YOUR GOAL: Arrange the listing as a two-column CSV with the columns "instruction" and "coordinates". Start at the line that contains "Viewport: 794px width, 903px height.", end at the end of the listing, and make one row per answer with each field quoted, line breaks turned into spaces, and the pictures left out.

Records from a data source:
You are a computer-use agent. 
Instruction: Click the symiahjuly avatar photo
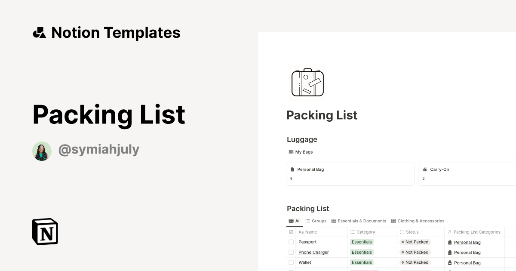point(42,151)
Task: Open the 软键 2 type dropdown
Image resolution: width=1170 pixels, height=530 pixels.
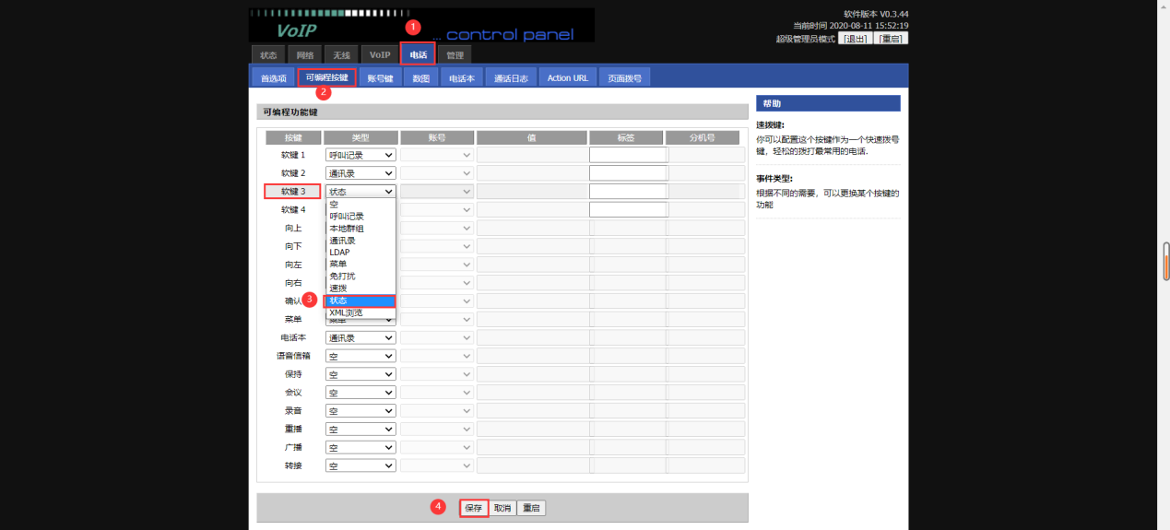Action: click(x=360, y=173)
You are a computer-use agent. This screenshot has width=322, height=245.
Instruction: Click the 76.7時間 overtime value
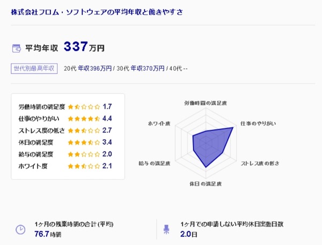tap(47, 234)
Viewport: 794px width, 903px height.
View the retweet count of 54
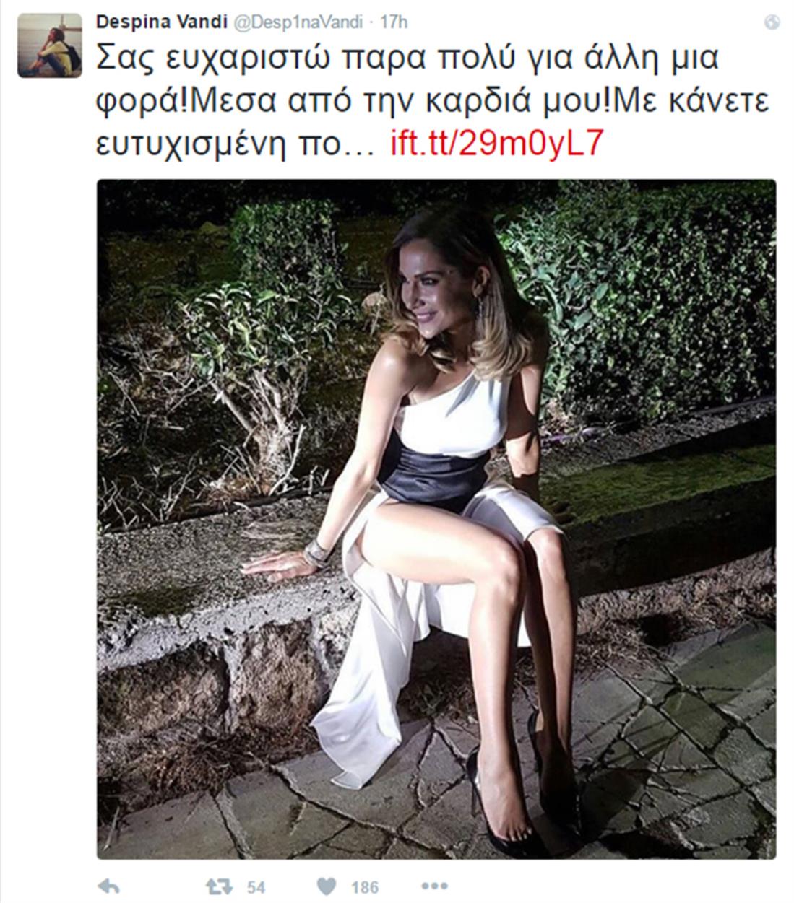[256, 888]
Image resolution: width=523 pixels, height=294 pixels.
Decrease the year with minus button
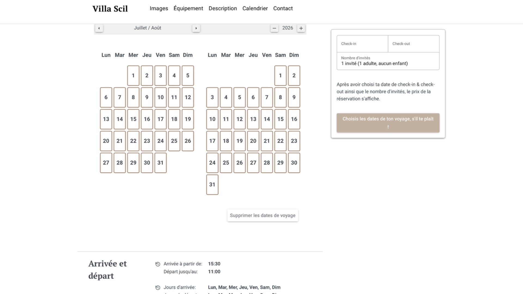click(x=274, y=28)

EXERCISE ANSWER:
instruction,coordinates
"Viewport: 794px width, 903px height. View the retweet count of 54","[256, 888]"
"Image resolution: width=523 pixels, height=294 pixels. Decrease the year with minus button","click(x=274, y=28)"